The care home watchdog, which is facing severe criticism over its failure to detect the abuse of vulnerable adults, is suffering a double crisis of unfilled posts and low morale.

More than 280 posts are vacant at the Care Quality Commission (CQC) and the most recent staff survey discovered that the vast majority were disillusioned with their jobs. Exacerbating the problems, the watchdog is locked in a war of words with the Government over the blame for the lack of recruitment.

The CQC has come under fire for ignoring a whistleblower’s warning over the behaviour of staff at Winterbourne View residential hospital, Bristol, where an undercover reporter filmed shocking scenes of abuse of patients.

Questions over its ability to police the sector have also been fuelled by the parlous financial state of Southern Cross Healthcare, which runs the country’s biggest chain of care homes.

Yesterday Nick Clegg’s parliamentary aide, Norman Lamb, said he had “very serious concerns” about the regulation of care homes and accused the CQC of doing little to persuade whistleblowers to come forward.

The watchdog has 283 vacant positions, including 133 for care home inspectors. As a result the inspection team is 15 per cent understaffed.

It is embroiled in a row with the Department of Health over who is responsible for the shortfall. The CQC insists the posts are empty because of a recruitment freeze imposed on quangos last year by the new coalition government.

But the Department of Health strongly disputes its version of events, insisting it had lifted the freeze four months ago and last October gave permission for the recruitment of 75 inspectors despite the wider ban on public sector appointments. It added: “The hiring of inspectors and staff is the direct responsibility of the CQC.”

The commission received evidence last year of the disenchantment among employees.

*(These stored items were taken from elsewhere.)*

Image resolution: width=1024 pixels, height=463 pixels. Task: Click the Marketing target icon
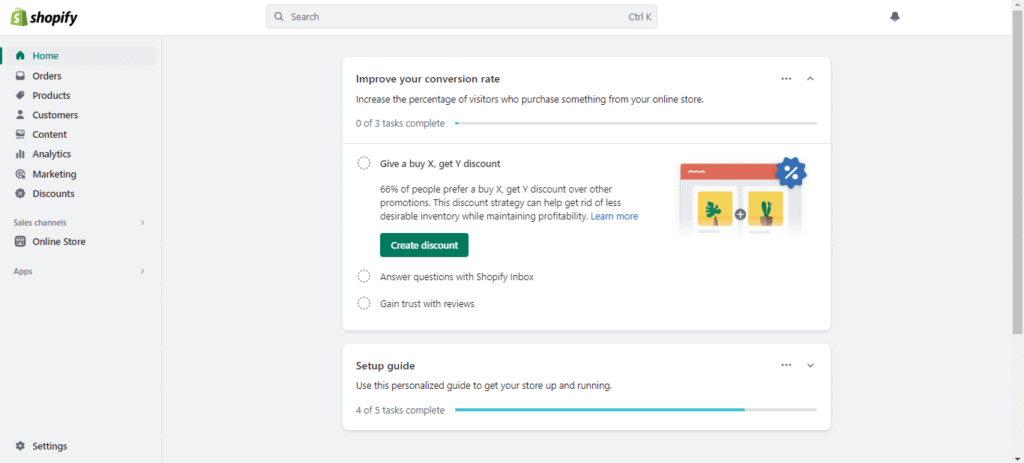coord(20,174)
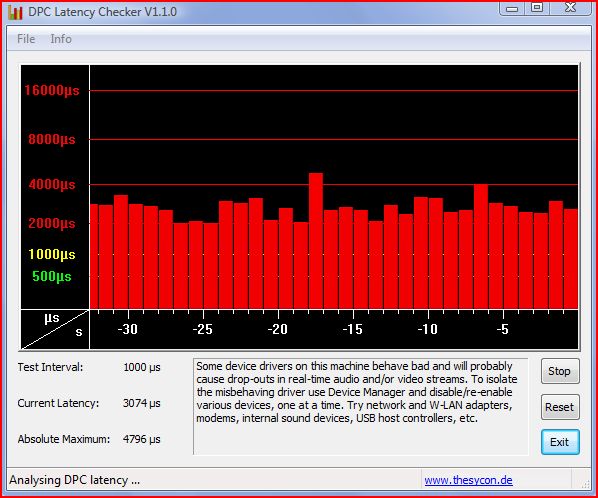The image size is (598, 498).
Task: Stop the latency analysis
Action: tap(560, 371)
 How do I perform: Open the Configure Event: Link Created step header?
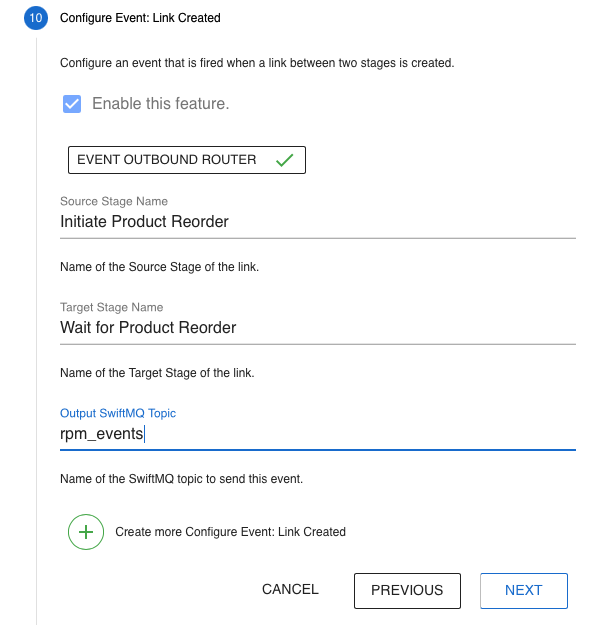tap(140, 18)
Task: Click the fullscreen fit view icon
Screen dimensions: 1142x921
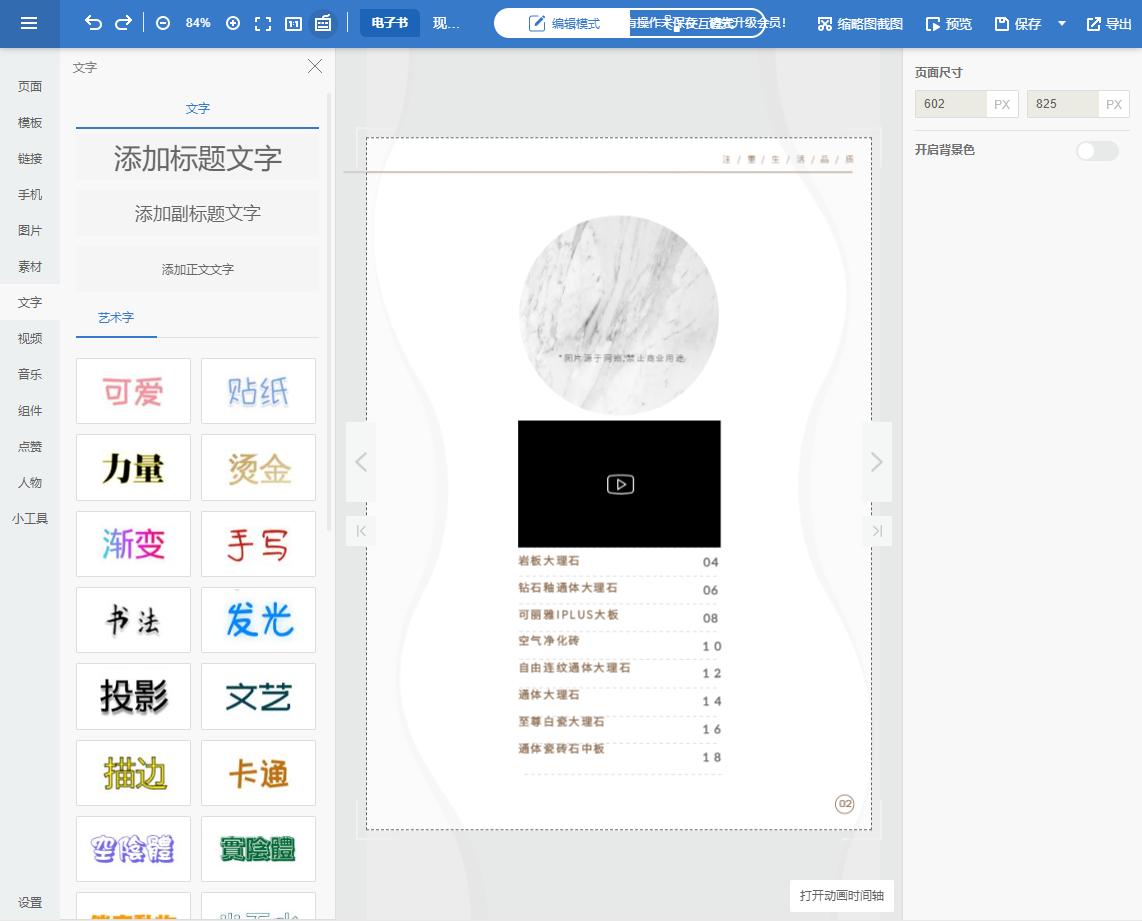Action: coord(263,23)
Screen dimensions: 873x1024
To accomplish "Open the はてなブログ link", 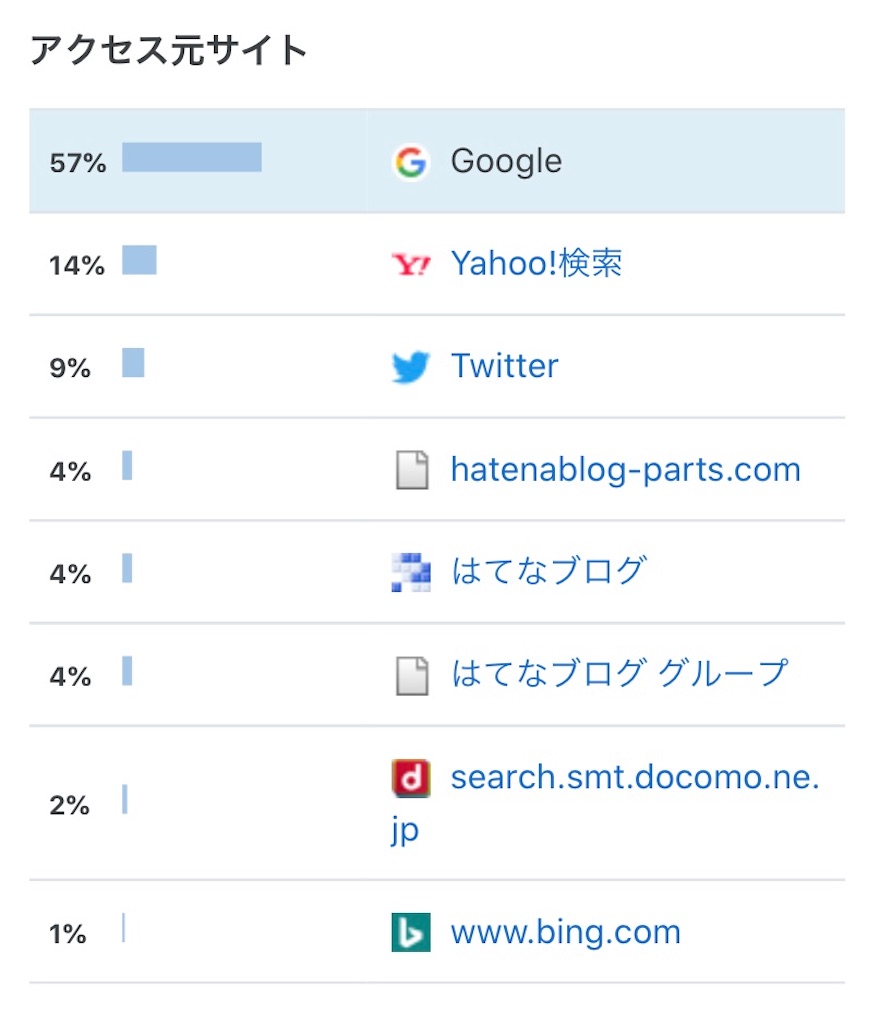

Its annual staff survey discovered just 18 per cent said morale was good in their part of the organisation.

Only one in six (16 per cent) said it was well-managed, 14 per cent had confidence in decisions by management and seven per cent believed its internal communications were good.

The CQC chief executive, Cynthia Bower, has acknowledged “morale has taken a hit” as the watchdog adjusted to a new regulatory system set up three years ago. Unions blame the low morale on work pressure on staff who have to deal with high levels of bureaucracy and encounter regular problems with computer systems.

The CQC has admitted it failed to respond to at least two warnings from a former nurse about the treatment of vulnerable adults at Winterbourne View residential hospital and have issued an “unreserved apology”. The Government ordered a report into how warnings were disregarded.

The commission conceded yesterday inspection rates had fallen while care providers were brought into the new system. A spokeswoman said: “The rate of inspections is now rising again, although it is too early to say at what level it will settle. Our aim is still to review every home at least two-yearly and for the great majority this will involve a site visit.”

Mr Lamb, a Liberal Democrat health spokesman, spoke of his “very serious concerns” over the warnings ignored by the commission.

“If you go to the CQC website it actually says 'even though we cannot investigate your individual complaint for you, we'd like to hear of your experience'. Now that's hardly an invitation for people to come forward with concerns,” he told the BBC.

He pointed to Law Commission’s finding that social care legislation needed reform and the review headed by the economist Andrew Dilnot commission into how to meet the country’s spiralling care bills.

“There is a real opportunity now to get both the law and the funding fit for purpose, and the Government will be looking at those issues. We have an extraordinarily diverse sector here, with many private and voluntary sector organisations, but nothing in place to provide for market failure."